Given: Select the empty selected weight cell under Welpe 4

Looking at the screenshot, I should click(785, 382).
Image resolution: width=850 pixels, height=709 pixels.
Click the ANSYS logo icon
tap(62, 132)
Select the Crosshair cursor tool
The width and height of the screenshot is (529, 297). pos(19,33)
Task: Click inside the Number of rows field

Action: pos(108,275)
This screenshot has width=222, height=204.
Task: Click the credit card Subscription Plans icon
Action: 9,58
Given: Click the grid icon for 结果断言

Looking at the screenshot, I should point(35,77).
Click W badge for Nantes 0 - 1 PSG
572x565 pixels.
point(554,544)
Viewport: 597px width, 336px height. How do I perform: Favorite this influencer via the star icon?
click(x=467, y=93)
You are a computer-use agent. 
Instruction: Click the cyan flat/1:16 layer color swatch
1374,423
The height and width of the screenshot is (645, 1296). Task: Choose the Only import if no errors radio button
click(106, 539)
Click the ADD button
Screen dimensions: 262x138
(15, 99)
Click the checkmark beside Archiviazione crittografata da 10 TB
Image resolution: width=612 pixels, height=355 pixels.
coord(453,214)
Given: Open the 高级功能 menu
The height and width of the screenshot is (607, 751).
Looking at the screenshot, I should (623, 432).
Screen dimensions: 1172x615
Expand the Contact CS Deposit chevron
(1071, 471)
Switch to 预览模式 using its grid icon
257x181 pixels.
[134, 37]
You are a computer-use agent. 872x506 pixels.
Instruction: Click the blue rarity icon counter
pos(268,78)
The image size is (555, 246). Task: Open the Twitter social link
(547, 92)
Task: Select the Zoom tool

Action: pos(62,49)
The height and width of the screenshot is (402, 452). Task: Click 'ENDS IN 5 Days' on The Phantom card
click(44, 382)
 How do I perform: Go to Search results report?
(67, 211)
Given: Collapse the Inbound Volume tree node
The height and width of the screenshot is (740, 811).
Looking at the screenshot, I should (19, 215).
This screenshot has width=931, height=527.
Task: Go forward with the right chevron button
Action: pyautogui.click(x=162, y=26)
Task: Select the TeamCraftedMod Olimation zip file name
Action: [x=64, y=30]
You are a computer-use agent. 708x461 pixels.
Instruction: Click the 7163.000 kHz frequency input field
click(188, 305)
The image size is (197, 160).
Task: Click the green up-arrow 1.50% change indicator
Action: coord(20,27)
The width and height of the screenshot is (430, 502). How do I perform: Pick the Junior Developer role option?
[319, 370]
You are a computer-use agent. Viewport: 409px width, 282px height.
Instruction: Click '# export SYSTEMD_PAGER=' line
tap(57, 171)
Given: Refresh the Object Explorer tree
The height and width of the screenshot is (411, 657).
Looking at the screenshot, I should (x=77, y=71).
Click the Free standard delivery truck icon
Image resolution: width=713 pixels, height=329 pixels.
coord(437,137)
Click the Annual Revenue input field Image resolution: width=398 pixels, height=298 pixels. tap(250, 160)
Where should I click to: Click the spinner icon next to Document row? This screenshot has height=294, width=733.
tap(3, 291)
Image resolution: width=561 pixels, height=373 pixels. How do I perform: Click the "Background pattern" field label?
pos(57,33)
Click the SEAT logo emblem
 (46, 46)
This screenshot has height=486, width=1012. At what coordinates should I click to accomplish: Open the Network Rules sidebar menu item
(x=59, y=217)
==========
From the entries above, copy each line holding "agent".

You are a computer-use agent. 
You are a computer-use agent. 872x506 pixels.
You are a computer-use agent. 708x461 pixels.
You are a computer-use agent. Viewport: 409px width, 282px height.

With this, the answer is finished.